## What is required
Using the records that appear below, write out exactly the lines from the one with "Recommended (340, 21)" through the one with "[X] (178, 1805)", keeping both end lines.

== Excerpted data ==

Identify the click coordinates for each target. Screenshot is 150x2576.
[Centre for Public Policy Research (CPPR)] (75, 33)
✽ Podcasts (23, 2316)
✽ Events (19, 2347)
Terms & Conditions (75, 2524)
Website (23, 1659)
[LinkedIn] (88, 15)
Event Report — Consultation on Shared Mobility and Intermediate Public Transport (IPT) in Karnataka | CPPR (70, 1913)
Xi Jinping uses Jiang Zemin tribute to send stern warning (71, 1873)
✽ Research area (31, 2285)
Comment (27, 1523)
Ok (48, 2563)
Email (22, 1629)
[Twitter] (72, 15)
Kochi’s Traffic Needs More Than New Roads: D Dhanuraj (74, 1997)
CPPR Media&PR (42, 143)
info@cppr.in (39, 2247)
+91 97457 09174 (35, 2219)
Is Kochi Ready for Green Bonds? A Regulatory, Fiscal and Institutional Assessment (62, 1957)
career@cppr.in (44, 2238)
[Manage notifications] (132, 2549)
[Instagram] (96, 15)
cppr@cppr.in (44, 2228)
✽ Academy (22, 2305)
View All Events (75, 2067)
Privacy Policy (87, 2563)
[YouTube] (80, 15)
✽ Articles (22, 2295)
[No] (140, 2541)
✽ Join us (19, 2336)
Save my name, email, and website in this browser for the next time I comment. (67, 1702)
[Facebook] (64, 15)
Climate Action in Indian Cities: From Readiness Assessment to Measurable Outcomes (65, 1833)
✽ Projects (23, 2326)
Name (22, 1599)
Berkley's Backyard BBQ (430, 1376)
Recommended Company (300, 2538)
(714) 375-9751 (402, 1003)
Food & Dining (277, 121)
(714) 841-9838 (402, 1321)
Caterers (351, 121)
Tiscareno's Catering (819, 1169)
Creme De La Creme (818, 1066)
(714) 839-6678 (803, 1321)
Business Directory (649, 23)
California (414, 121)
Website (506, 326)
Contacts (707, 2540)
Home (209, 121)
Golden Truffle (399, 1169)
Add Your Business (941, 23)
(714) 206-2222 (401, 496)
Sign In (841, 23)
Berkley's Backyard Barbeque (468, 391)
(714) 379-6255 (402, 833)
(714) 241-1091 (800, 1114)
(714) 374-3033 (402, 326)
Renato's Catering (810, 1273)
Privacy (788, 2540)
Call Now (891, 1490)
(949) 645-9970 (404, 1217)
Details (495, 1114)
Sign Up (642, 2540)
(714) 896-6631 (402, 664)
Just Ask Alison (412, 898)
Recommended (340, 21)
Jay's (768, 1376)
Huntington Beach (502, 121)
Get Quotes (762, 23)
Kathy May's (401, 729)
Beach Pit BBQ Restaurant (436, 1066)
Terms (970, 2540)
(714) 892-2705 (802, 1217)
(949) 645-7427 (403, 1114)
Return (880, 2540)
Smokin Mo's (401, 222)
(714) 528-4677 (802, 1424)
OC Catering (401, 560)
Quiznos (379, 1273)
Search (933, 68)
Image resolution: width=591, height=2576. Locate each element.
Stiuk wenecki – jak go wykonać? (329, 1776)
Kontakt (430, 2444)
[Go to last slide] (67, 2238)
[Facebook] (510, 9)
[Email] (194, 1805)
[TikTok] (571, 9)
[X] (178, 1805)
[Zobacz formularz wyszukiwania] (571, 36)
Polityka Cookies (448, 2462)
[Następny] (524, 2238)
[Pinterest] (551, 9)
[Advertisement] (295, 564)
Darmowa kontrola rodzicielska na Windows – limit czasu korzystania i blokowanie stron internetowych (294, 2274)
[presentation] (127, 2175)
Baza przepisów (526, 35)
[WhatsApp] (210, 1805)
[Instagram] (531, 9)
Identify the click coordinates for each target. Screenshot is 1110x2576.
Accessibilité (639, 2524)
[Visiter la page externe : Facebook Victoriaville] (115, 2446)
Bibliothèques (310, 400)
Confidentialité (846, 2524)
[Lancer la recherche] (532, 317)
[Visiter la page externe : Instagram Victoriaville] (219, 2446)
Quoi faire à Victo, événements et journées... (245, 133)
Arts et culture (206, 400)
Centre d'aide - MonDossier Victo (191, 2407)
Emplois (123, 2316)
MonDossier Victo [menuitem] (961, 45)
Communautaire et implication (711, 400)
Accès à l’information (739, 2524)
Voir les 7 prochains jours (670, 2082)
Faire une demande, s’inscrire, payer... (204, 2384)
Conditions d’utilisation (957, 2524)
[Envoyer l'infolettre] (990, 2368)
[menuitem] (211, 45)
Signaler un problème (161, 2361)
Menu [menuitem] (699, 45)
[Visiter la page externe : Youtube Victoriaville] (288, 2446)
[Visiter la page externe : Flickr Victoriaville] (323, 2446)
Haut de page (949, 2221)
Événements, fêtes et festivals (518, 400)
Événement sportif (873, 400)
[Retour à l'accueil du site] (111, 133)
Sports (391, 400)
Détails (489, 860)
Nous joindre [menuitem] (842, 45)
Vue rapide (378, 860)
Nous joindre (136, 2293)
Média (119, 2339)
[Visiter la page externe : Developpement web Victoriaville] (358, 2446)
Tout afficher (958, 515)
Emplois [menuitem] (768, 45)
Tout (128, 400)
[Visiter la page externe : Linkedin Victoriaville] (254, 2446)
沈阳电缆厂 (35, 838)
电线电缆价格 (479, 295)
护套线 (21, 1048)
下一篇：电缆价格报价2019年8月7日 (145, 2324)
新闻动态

===

## Solution to this task
Recommended (340, 21)
Jay's (768, 1376)
Huntington Beach (502, 121)
Get Quotes (762, 23)
Kathy May's (401, 729)
Beach Pit BBQ Restaurant (436, 1066)
Terms (970, 2540)
(714) 892-2705 (802, 1217)
(949) 645-7427 (403, 1114)
Return (880, 2540)
Smokin Mo's (401, 222)
(714) 528-4677 (802, 1424)
OC Catering (401, 560)
Quiznos (379, 1273)
Search (933, 68)
Image resolution: width=591, height=2576. Locate each element.
Stiuk wenecki – jak go wykonać? (329, 1776)
Kontakt (430, 2444)
[Go to last slide] (67, 2238)
[Facebook] (510, 9)
[Email] (194, 1805)
[TikTok] (571, 9)
[X] (178, 1805)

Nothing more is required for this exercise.